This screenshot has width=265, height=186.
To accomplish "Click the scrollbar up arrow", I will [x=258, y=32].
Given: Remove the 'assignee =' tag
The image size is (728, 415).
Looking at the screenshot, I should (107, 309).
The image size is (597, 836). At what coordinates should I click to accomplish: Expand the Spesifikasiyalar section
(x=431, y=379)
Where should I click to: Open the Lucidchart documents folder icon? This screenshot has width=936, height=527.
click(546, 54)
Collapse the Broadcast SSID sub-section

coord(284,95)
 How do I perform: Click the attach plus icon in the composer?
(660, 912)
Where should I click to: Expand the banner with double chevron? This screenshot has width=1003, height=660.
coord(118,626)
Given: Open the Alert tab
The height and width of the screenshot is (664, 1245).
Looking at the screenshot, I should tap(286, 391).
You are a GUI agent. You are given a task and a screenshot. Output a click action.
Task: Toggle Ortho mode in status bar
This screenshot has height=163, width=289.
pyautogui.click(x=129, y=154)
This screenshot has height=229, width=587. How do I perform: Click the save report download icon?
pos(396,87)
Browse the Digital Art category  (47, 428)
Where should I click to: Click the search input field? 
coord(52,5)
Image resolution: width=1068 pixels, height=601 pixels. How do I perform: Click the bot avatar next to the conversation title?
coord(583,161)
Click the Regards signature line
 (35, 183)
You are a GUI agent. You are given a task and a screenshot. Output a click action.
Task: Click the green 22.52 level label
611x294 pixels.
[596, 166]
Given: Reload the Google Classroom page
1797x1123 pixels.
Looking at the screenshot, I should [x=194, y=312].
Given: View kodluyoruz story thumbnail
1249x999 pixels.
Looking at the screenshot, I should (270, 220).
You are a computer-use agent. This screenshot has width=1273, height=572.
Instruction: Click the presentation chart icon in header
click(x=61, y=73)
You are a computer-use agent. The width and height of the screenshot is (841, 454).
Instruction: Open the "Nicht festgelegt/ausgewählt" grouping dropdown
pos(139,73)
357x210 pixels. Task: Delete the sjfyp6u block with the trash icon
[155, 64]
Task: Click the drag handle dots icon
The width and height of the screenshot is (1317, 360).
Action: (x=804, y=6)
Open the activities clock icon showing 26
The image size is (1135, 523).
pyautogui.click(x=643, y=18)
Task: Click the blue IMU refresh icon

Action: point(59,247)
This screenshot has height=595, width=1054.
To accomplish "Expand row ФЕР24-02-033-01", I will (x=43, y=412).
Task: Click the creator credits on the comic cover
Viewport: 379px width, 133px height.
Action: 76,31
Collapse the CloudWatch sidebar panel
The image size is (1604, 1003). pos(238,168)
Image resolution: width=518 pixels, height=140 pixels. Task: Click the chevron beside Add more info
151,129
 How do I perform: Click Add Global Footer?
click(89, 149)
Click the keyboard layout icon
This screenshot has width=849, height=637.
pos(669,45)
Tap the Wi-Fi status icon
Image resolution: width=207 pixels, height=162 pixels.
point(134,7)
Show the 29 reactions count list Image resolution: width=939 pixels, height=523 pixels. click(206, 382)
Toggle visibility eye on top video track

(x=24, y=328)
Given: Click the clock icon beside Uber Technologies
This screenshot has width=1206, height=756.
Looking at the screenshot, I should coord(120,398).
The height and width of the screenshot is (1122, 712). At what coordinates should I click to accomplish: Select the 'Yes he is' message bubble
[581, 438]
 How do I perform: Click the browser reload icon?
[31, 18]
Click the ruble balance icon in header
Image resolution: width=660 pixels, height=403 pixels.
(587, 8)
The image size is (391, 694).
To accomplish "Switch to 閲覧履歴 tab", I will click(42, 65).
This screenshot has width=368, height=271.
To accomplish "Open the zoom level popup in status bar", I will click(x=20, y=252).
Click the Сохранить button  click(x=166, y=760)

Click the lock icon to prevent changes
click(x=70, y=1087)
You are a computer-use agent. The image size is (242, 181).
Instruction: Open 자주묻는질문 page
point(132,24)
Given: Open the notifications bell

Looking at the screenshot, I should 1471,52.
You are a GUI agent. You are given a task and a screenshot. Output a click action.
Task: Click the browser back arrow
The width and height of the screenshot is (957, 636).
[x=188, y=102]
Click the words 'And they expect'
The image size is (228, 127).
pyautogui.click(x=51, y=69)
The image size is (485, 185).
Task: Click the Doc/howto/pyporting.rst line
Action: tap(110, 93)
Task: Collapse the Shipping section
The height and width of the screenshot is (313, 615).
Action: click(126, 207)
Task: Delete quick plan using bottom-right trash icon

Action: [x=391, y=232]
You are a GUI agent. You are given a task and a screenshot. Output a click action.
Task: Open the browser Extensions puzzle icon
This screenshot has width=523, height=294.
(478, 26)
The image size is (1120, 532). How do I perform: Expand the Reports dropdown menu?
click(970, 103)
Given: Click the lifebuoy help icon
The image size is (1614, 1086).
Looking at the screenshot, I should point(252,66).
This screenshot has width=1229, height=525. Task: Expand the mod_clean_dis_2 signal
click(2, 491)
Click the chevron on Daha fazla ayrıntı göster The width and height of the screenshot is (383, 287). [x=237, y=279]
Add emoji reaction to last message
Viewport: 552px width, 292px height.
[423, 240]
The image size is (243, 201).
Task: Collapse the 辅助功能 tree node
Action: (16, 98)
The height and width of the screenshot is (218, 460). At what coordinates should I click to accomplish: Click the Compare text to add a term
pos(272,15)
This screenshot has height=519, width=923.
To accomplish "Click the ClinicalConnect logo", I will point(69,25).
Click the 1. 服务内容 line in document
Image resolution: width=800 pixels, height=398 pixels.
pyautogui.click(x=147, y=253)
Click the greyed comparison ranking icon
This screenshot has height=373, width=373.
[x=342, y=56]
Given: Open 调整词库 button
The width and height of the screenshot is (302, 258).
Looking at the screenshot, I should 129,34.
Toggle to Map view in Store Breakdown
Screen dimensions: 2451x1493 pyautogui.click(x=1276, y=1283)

-- What you are asked to do --
Format all of the data above as a JSON list of strings, with one string for each line and no strings for blank lines.

-- Task solution --
[
  "This screenshot has width=265, height=186.",
  "To accomplish \"Click the scrollbar up arrow\", I will [x=258, y=32].",
  "Given: Remove the 'assignee =' tag",
  "The image size is (728, 415).",
  "Looking at the screenshot, I should (107, 309).",
  "The image size is (597, 836). At what coordinates should I click to accomplish: Expand the Spesifikasiyalar section",
  "(x=431, y=379)",
  "Where should I click to: Open the Lucidchart documents folder icon? This screenshot has width=936, height=527.",
  "click(546, 54)",
  "Collapse the Broadcast SSID sub-section",
  "coord(284,95)",
  " How do I perform: Click the attach plus icon in the composer?",
  "(660, 912)",
  "Where should I click to: Expand the banner with double chevron? This screenshot has width=1003, height=660.",
  "coord(118,626)",
  "Given: Open the Alert tab",
  "The height and width of the screenshot is (664, 1245).",
  "Looking at the screenshot, I should tap(286, 391).",
  "You are a GUI agent. You are given a task and a screenshot. Output a click action.",
  "Task: Toggle Ortho mode in status bar",
  "This screenshot has height=163, width=289.",
  "pyautogui.click(x=129, y=154)",
  "This screenshot has height=229, width=587. How do I perform: Click the save report download icon?",
  "pos(396,87)",
  "Browse the Digital Art category  (47, 428)",
  "Where should I click to: Click the search input field? ",
  "coord(52,5)",
  "Image resolution: width=1068 pixels, height=601 pixels. How do I perform: Click the bot avatar next to the conversation title?",
  "coord(583,161)",
  "Click the Regards signature line",
  " (35, 183)",
  "You are a GUI agent. You are given a task and a screenshot. Output a click action.",
  "Task: Click the green 22.52 level label",
  "611x294 pixels.",
  "[596, 166]",
  "Given: Reload the Google Classroom page",
  "1797x1123 pixels.",
  "Looking at the screenshot, I should [x=194, y=312].",
  "Given: View kodluyoruz story thumbnail",
  "1249x999 pixels.",
  "Looking at the screenshot, I should (270, 220).",
  "You are a computer-use agent. This screenshot has width=1273, height=572.",
  "Instruction: Click the presentation chart icon in header",
  "click(x=61, y=73)",
  "You are a computer-use agent. The width and height of the screenshot is (841, 454).",
  "Instruction: Open the \"Nicht festgelegt/ausgewählt\" grouping dropdown",
  "pos(139,73)",
  "357x210 pixels. Task: Delete the sjfyp6u block with the trash icon",
  "[155, 64]",
  "Task: Click the drag handle dots icon",
  "The width and height of the screenshot is (1317, 360).",
  "Action: (x=804, y=6)",
  "Open the activities clock icon showing 26",
  "The image size is (1135, 523).",
  "pyautogui.click(x=643, y=18)",
  "Task: Click the blue IMU refresh icon",
  "Action: point(59,247)",
  "This screenshot has height=595, width=1054.",
  "To accomplish \"Expand row ФЕР24-02-033-01\", I will (x=43, y=412).",
  "Task: Click the creator credits on the comic cover",
  "Viewport: 379px width, 133px height.",
  "Action: 76,31",
  "Collapse the CloudWatch sidebar panel",
  "The image size is (1604, 1003). pos(238,168)",
  "Image resolution: width=518 pixels, height=140 pixels. Task: Click the chevron beside Add more info",
  "151,129",
  " How do I perform: Click Add Global Footer?",
  "click(89, 149)",
  "Click the keyboard layout icon",
  "This screenshot has width=849, height=637.",
  "pos(669,45)",
  "Tap the Wi-Fi status icon",
  "Image resolution: width=207 pixels, height=162 pixels.",
  "point(134,7)",
  "Show the 29 reactions count list Image resolution: width=939 pixels, height=523 pixels. click(206, 382)",
  "Toggle visibility eye on top video track",
  "(x=24, y=328)",
  "Given: Click the clock icon beside Uber Technologies",
  "This screenshot has width=1206, height=756.",
  "Looking at the screenshot, I should coord(120,398).",
  "The height and width of the screenshot is (1122, 712). At what coordinates should I click to accomplish: Select the 'Yes he is' message bubble",
  "[581, 438]",
  " How do I perform: Click the browser reload icon?",
  "[31, 18]",
  "Click the ruble balance icon in header",
  "Image resolution: width=660 pixels, height=403 pixels.",
  "(587, 8)",
  "The image size is (391, 694).",
  "To accomplish \"Switch to 閲覧履歴 tab\", I will click(42, 65).",
  "This screenshot has width=368, height=271.",
  "To accomplish \"Open the zoom level popup in status bar\", I will click(x=20, y=252).",
  "Click the Сохранить button  click(x=166, y=760)",
  "Click the lock icon to prevent changes",
  "click(x=70, y=1087)",
  "You are a computer-use agent. The image size is (242, 181).",
  "Instruction: Open 자주묻는질문 page",
  "point(132,24)",
  "Given: Open the notifications bell",
  "Looking at the screenshot, I should 1471,52.",
  "You are a GUI agent. You are given a task and a screenshot. Output a click action.",
  "Task: Click the browser back arrow",
  "The width and height of the screenshot is (957, 636).",
  "[x=188, y=102]",
  "Click the words 'And they expect'",
  "The image size is (228, 127).",
  "pyautogui.click(x=51, y=69)",
  "The image size is (485, 185).",
  "Task: Click the Doc/howto/pyporting.rst line",
  "Action: tap(110, 93)",
  "Task: Collapse the Shipping section",
  "The height and width of the screenshot is (313, 615).",
  "Action: click(126, 207)",
  "Task: Delete quick plan using bottom-right trash icon",
  "Action: [x=391, y=232]",
  "You are a GUI agent. You are given a task and a screenshot. Output a click action.",
  "Task: Open the browser Extensions puzzle icon",
  "This screenshot has width=523, height=294.",
  "(478, 26)",
  "The image size is (1120, 532). How do I perform: Expand the Reports dropdown menu?",
  "click(970, 103)",
  "Given: Click the lifebuoy help icon",
  "The image size is (1614, 1086).",
  "Looking at the screenshot, I should point(252,66).",
  "This screenshot has width=1229, height=525. Task: Expand the mod_clean_dis_2 signal",
  "click(2, 491)",
  "Click the chevron on Daha fazla ayrıntı göster The width and height of the screenshot is (383, 287). [x=237, y=279]",
  "Add emoji reaction to last message",
  "Viewport: 552px width, 292px height.",
  "[423, 240]",
  "The image size is (243, 201).",
  "Task: Collapse the 辅助功能 tree node",
  "Action: (16, 98)",
  "The height and width of the screenshot is (218, 460). At what coordinates should I click to accomplish: Click the Compare text to add a term",
  "pos(272,15)",
  "This screenshot has height=519, width=923.",
  "To accomplish \"Click the ClinicalConnect logo\", I will point(69,25).",
  "Click the 1. 服务内容 line in document",
  "Image resolution: width=800 pixels, height=398 pixels.",
  "pyautogui.click(x=147, y=253)",
  "Click the greyed comparison ranking icon",
  "This screenshot has height=373, width=373.",
  "[x=342, y=56]",
  "Given: Open 调整词库 button",
  "The width and height of the screenshot is (302, 258).",
  "Looking at the screenshot, I should 129,34.",
  "Toggle to Map view in Store Breakdown",
  "Screen dimensions: 2451x1493 pyautogui.click(x=1276, y=1283)"
]